Compute Bayesian Predictive Probability of Success
ComputeBayesianPredictiveProbabilityWithBayesianAnalysis.Rd
Function to compute the Bayesian predictive probability of success for a clinical trial using Bayesian analysis. The function simulates future patient outcomes based on posterior distributions derived from observed interim data and evaluates the probability of trial success at the end.
Usage
ComputeBayesianPredictiveProbabilityWithBayesianAnalysis(
dataS,
dataE,
priorAlphaS,
priorBetaS,
priorAlphaE,
priorBetaE,
nQtyOfPatsS,
nQtyOfPatsE,
nSimulations,
finalBoundary,
lAnalysisParams
)
Arguments
- dataS
A vector of binary outcomes (0 or 1) for the control treatment observed at the interim analysis.
- dataE
A vector of binary outcomes (0 or 1) for the experimental treatment observed at the interim analysis.
- priorAlphaS
The alpha parameter of the Beta prior for the control treatment.
- priorBetaS
The beta parameter of the Beta prior for the control treatment.
- priorAlphaE
The alpha parameter of the Beta prior for the experimental treatment.
- priorBetaE
The beta parameter of the Beta prior for the experimental treatment.
- nQtyOfPatsS
The total number of patients for the control treatment expected by the end of the trial.
- nQtyOfPatsE
The total number of patients for the experimental treatment expected by the end of the trial.
- nSimulations
The number of virtual trials to simulate for predictive probability computation.
- finalBoundary
The cutoff threshold for posterior probability to determine trial success.
- lAnalysisParams
A list of analysis parameters for posterior computation, including priors for the control and experimental treatments.
Value
A list containing:
- predictiveProbabilityS
The Bayesian predictive probability of trial success.
Details
This function computes the Bayesian predictive probability of success for a clinical trial.

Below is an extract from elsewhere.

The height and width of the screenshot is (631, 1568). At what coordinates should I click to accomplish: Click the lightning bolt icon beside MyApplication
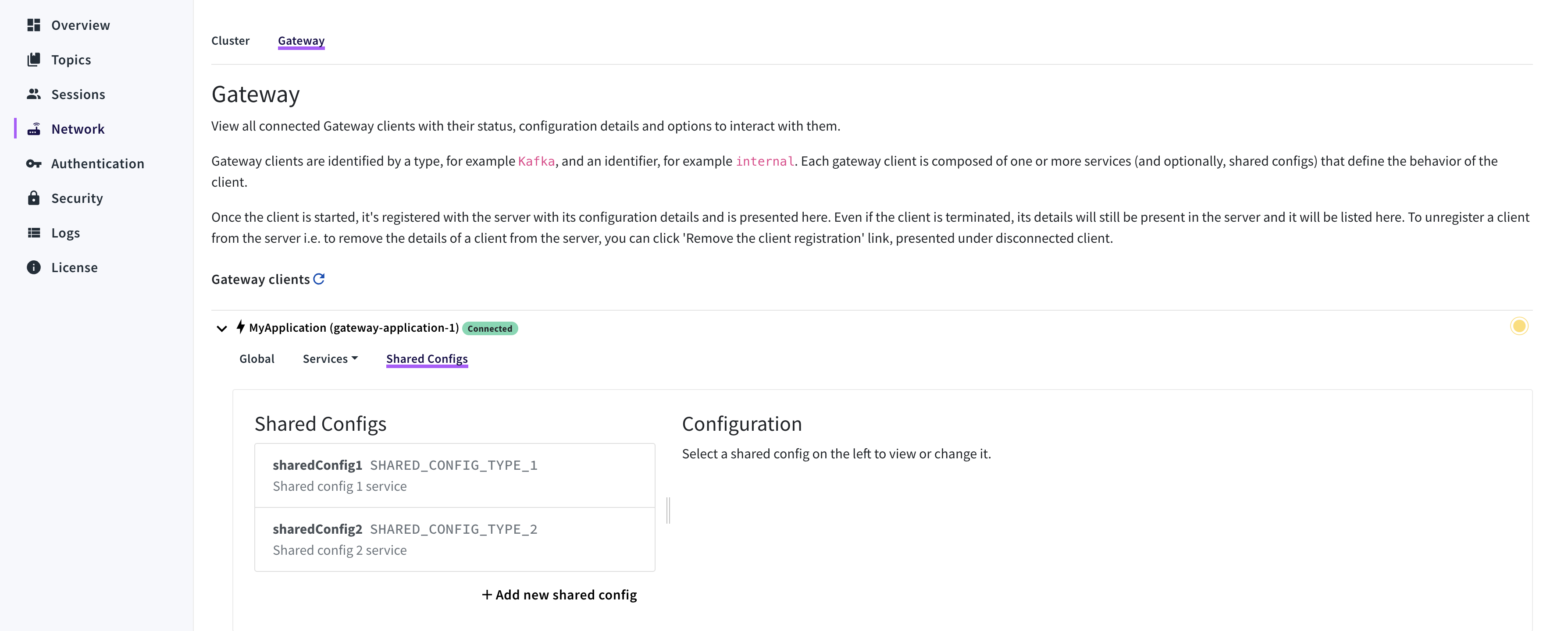coord(241,327)
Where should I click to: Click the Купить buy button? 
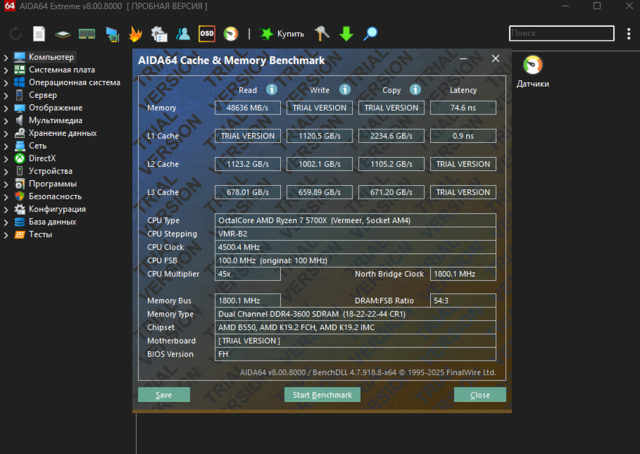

It uses observed interim data to update the Beta priors into posterior distributions for success probabilities of both control and experimental treatments. Future patient outcomes are simulated based on these posteriors, and the trial success is evaluated based on the probability that the experimental treatment has a higher success rate than the control treatment. The predictive probability is calculated as the proportion of simulated trials meeting the success criteria.